スズキとダイハツ、CJPへの参画を決断…軽メーカー2社長それぞれの思い

向かって左からトヨタ自動車の豊田章男社長、ダイハツ工業の奥平総一郎社長、スズキの鈴木俊宏社長、CJPTの中嶋裕樹社長
向かって左からトヨタ自動車の豊田章男社長、ダイハツ工業の奥平総一郎社長、スズキの鈴木俊宏社長、CJPTの中嶋裕樹社長全 5 枚

スズキとダイハツ工業は7月21日、商用事業プロジェクト「コマーシャル・ジャパン・パートナーシップ(CJP)」に参画すると発表した。その記者会見には、鈴木俊宏社長と奥平総一郎社長のほか、トヨタ自動車の豊田章男社長も出席した。

トヨタは今年4月、商用車の技術開発などを目的とした共同出資会社「コマーシャル・ジャパン・パートナーシップ・テクノロジーズ(CJPT)」を日野自動車といすゞ自動車の3社で設立。そこにスズキとダイハツがそれぞれトヨタからCJPTの株式を10%譲り受けて参画する。

「CJPの会見を見て、大型トラックの物流拠点を結ぶだけでなく、物流拠点とお客さまの家まで結びつけることで、より社会が豊かにできるのではないかと思った。そのためには、商用車の58%を占める軽商用車も参加しなければいけない、参加することでもっと世の中に貢献できるのではないかと考えた」と鈴木社長は話す。
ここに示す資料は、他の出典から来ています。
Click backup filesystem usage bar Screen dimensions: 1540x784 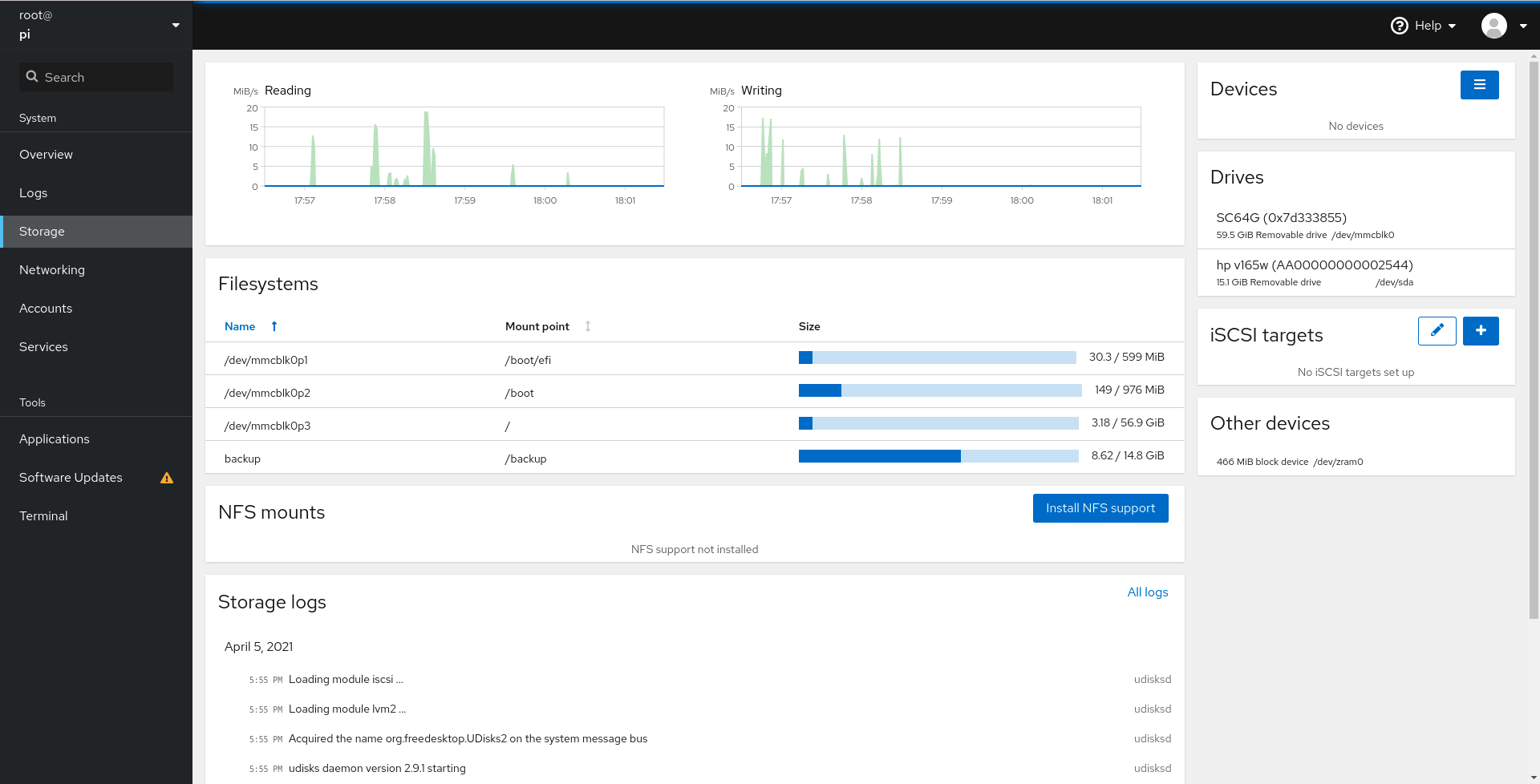coord(938,456)
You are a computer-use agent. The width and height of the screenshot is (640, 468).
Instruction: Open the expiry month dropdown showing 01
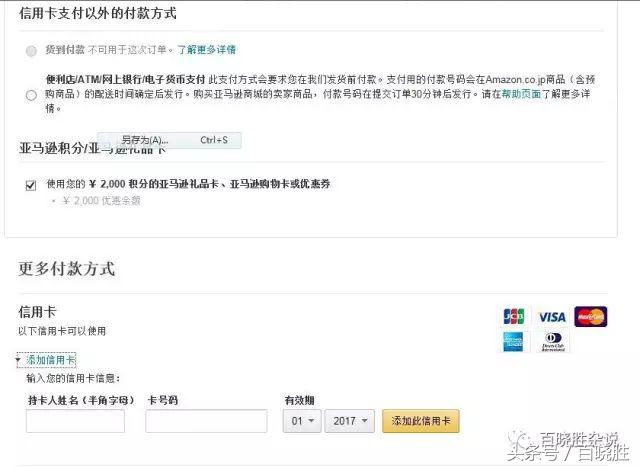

一方、奥平社長は「軽自動車のお求めやすい価格を維持しながら、CASE技術の普及、CO2を現状よりさらに低減していくことは並大抵のことではない。これらの課題を単独で対応することは非常に難しく、業界の枠を超えた取り組みが必要だ。そこで、以前から鈴木社長とは、お客さまのために一緒にできることがないかと議論を重ねてきた。そこへ豊田社長から今回の話があった」と説明する。

今回、CIPにスズキとダイハツが加わり、協業体制を軽自動車まで拡大することで、大型トラックから軽商用車まで一気通貫での物流効率化、また、スズキ、ダイハツの良品廉価のものづくりとトヨタのCASE技術を生かして、廉価なADAS(先進運転支援システム)や電動化の普及に向けた取り組みを一緒に進めていく。

例えば、電動化では、電動ユニットなどの技術協力を実施し、開発リソーセスを集約することで、廉価で魅力的な軽の電動車の開発にチャレンジする。「うちの相談役の鈴木修は、軽自動車をサイズや排気量、お求めやすい価格などさまざまな制約の中でつくり上げられた“芸術品”と表現した」と鈴木社長は話し、「電動化でも、バッテリーの量を減らしながらどうやって走らせることができるのかなど、芸術品をさらに進化させていく」と強調する。

また、コネクティッドでは、これまで把握しきれなかったお客の声の吸い上げや、トラックからラストワンマイルと担う軽商用までをつなぐデータを含めた基盤を構築する。これによって、物流全体の効率化やCO2の削減を実現していく。

「スズキ、ダイハツの両社が一緒にやることで、7割近い軽ユーザーの現実を知ることができる。そこに、トヨタのCASE技術を使って、軽をさらに進化させ、人々の暮らしをもっとよくするためのお手伝いができるのであれば、こんなに嬉しいことはない」とは豊田社長。

カーボンニュートラル実現の実現のために、世界中の自動車メーカーが一気にクルマの電動化に舵を切った。しかも、そこにIT企業も加わっている。その競争に勝ち残っていくためには、電動車両をいかに安くつくるかがカギとなる。その意味で、CJPにスズキとダイハツが加わったことは大きいと言えそうだ。